Albert Filippi, qui ne décolère pas, a dénoncé jeudi un écoulement d'eaux usées contenant des matières fécales qui viendrait dudit bâtiment, et a prévenu qu’il organiserait un rassemblement pour protester à nouveau contre ce projet au cours du mois de septembre.

Opacité

Aucune information n’est disponible quant aux occupants de ce centre ou leur pays d’origine, le département des Alpes-Maritimes assurant vouloir “protéger les mineurs concernés” en ne communiquant pas. Même absence d’information en ce qui concerne la mission précise de cette structure.
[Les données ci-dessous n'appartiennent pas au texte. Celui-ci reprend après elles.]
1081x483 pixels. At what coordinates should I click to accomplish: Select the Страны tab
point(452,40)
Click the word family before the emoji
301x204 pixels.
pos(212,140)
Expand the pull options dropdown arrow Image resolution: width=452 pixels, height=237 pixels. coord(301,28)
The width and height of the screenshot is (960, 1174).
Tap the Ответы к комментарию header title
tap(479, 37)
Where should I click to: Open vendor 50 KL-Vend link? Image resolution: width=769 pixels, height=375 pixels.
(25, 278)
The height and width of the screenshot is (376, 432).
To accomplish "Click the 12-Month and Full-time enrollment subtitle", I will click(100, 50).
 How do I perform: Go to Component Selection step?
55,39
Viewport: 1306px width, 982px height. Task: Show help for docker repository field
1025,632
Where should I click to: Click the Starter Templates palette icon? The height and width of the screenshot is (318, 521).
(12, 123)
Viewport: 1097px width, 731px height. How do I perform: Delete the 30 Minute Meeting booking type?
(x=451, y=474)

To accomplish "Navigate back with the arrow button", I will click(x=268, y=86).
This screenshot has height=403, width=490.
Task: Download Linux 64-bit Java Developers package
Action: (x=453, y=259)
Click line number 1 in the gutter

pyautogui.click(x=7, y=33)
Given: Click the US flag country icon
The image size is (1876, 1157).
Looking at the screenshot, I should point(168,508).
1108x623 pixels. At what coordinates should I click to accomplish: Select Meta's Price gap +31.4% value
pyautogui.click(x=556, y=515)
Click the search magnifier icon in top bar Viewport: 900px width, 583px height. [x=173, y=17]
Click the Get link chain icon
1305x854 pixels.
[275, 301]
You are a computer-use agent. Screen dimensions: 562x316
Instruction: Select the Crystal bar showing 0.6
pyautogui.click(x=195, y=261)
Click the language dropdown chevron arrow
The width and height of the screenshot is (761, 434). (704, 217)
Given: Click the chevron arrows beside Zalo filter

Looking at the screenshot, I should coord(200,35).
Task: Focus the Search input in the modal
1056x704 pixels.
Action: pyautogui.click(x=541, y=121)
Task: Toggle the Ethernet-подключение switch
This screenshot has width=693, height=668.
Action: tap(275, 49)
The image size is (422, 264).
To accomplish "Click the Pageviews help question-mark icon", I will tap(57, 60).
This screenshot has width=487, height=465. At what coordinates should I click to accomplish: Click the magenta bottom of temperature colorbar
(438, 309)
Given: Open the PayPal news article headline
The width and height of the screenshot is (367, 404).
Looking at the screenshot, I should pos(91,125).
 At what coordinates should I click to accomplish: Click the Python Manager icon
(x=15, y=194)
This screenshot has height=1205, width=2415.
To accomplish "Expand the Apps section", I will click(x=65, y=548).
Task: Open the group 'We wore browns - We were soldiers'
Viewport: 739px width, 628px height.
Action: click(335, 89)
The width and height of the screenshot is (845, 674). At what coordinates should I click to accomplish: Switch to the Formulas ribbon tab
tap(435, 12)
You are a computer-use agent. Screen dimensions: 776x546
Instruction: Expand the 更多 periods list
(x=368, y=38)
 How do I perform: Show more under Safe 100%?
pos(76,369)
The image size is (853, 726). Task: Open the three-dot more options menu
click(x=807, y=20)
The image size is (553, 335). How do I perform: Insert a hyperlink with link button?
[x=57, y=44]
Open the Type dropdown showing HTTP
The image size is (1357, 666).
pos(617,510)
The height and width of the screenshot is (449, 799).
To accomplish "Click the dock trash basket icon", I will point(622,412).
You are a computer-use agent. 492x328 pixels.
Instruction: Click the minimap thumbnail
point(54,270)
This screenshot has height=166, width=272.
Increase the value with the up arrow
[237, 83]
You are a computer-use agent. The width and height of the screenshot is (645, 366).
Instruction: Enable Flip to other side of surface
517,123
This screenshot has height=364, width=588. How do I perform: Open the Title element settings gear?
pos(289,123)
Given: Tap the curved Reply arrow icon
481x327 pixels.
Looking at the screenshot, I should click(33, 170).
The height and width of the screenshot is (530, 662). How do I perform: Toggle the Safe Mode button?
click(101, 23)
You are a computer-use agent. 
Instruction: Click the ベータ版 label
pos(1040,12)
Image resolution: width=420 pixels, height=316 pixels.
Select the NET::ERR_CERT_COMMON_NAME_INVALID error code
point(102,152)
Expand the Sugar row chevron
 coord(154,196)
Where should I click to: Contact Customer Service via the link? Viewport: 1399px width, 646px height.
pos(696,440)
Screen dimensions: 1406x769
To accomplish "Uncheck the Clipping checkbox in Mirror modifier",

"On ne sait toujours pas s’il s’agit d’un centre d’accueil ou d’un centre de mise à l’abri [où sont hébergées des personnes migrantes pour une durée de quatre à cinq jours en moyenne dans l’attente de la reconnaissance, ou non, de leur minorité, NDLR]", dénonce David Nakache, président de l’association "Tous citoyens !". "Le Département et la préfecture font preuve de beaucoup d’opacité."

Selon le militant, la localisation isolée de ce centre situé à proximité de la frontière italienne pourrait poser problème. "S’il s’agit d’un centre d’accueil, je me demande à quoi ça rime de placer ces jeunes si loin d’une ville où trouver des opportunités d’emploi. Car, une fois qu’ils auront 18 ans, ces jeunes devront justifier d’une formation professionnelle continue de six mois pour obtenir une carte de séjour. Or, Sainte-Agnès est un petit village dans une petite vallée, que vont-ils faire ?"

De son côté, la préfecture tempère : "Le site d’hébergement Orméa est bien adapté pour l’accueil initial de ces jeunes vulnérables, pour une courte période".